Vernon Frazer, recitation and bass
Pilgrimage to the Big Sur Inn
Bassist-Poet Vernon Frazer’s SLAM! is a home-grown recording that is not only loaded with variety but boasts an excellent improvising ensemble and more than a smidgeon of humor. Frazer’s poetry (pr, more accurately, his recital of the poetry) takes a bit of getting used to, but is worth the effort. Stylistically, the music combines disparate elements of free jazz, folk and stream of consciousness mysticism… Overall, it’s an impressive effort. I’m eager to hear more from this impressive talent…Frazer is a creative fellow and his music deserves to be heard.
Song of Baobab
Vernon Frazer, recitation, bass, recorder with alto sax mouthpiece
Thomas Chapin, saxophone, flutes, little instruments
Vernon Frazer’s poetry and music merger has been more successful than most. Perhaps it’s because as a bassist (amateur by his own admission) he understands the music better than most. HIs two previous releases have received favorable reviews for the same reason.
His latest is a series of duets with long-time cohort Thomas Chapin. Chapin was a presence on Frazer’s 1988 release Sex Queen of the Berlin Turnpike and Chapin’s Menagerie Dreams featured a lengthy track with a recitation by Frazer.

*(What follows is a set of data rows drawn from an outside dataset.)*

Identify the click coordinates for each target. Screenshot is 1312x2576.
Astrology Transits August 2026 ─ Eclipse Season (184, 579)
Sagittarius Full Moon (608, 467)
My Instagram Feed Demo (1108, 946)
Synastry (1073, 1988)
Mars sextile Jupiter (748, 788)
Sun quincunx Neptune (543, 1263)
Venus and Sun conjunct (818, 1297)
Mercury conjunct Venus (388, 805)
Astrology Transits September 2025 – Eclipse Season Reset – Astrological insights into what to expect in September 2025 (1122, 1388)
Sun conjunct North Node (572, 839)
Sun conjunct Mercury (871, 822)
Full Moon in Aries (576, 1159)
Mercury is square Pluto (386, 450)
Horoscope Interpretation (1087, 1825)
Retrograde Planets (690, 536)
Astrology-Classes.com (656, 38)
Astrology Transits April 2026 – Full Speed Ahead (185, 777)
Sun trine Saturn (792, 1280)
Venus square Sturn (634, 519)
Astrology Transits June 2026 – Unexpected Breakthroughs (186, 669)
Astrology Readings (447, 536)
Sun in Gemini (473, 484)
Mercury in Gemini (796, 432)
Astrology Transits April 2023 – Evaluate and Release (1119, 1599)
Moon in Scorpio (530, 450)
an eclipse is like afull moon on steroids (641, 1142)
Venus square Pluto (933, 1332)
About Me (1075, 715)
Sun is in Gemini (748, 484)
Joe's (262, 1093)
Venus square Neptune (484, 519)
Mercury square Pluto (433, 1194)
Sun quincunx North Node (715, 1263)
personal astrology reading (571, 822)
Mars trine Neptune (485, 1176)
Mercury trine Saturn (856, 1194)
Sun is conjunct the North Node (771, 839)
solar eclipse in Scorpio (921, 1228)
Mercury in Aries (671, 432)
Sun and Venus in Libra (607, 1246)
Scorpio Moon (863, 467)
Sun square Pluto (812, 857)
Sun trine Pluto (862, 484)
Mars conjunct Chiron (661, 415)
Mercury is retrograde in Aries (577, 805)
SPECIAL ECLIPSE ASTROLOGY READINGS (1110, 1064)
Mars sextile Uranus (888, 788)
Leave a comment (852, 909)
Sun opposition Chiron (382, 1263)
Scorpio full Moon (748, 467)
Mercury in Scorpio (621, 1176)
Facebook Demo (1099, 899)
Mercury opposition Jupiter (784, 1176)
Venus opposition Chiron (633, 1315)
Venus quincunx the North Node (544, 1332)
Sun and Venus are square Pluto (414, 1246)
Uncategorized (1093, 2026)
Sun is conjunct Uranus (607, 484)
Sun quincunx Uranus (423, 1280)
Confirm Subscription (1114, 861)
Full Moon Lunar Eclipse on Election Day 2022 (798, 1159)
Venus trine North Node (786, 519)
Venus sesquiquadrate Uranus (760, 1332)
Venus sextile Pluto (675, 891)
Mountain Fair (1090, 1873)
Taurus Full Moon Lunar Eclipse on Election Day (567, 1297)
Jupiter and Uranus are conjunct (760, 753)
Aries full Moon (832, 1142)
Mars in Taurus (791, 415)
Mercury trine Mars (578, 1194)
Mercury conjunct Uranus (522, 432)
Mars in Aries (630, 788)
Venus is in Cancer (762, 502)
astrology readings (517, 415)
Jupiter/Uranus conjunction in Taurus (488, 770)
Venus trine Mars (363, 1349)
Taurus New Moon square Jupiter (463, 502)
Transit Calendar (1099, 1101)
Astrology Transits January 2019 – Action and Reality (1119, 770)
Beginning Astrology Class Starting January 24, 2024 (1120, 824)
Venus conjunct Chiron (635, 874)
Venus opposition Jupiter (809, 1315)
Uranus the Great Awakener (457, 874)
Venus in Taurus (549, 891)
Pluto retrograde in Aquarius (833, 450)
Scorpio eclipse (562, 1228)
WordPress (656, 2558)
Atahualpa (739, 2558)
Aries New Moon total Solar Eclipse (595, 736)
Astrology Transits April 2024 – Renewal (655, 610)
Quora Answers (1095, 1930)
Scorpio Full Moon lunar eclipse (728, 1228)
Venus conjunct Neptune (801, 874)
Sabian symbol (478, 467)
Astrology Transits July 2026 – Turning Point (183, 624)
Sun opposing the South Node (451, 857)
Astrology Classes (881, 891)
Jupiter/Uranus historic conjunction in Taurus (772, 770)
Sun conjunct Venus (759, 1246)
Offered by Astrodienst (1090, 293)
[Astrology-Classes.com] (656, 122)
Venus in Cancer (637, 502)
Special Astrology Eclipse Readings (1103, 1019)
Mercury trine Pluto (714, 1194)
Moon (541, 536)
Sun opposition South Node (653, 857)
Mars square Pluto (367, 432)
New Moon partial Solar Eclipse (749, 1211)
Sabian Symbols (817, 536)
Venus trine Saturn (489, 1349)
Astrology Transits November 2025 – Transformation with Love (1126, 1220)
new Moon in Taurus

Frazer’s poetry consists of barbed, trenchant observations of America at the end of the century. A poetry reading of poseurs inspires the hilariously nasty “An Open Reading at Peter’s Pub.” “A Tale of Two Decades” tells of two veterans holding court at a bar twenty years apart. “The Troglodyte’s Trilogy” takes aim at the sane, nice people whose condescension disguised as pleasantries belies their true motives. “Shana’s Going to Disney world” is a heartfelt poem colored by his mother’s dying from Cancer. Although Frazer’s reading style can be strident and in your face, it’s what his poetry demands. And, there’s a lot of humor which tempers what could merely be one man’s harangue.
Besides, there are two voices at work here. Chapin’s accompaniment is spot on. He seems very familiar with the texts. His split second reactions attest to this. Occasionally he sounds like a second reading voice. Chapin has emerged as one of the best saxophonist of the decade and this is as good a place as any to hear why.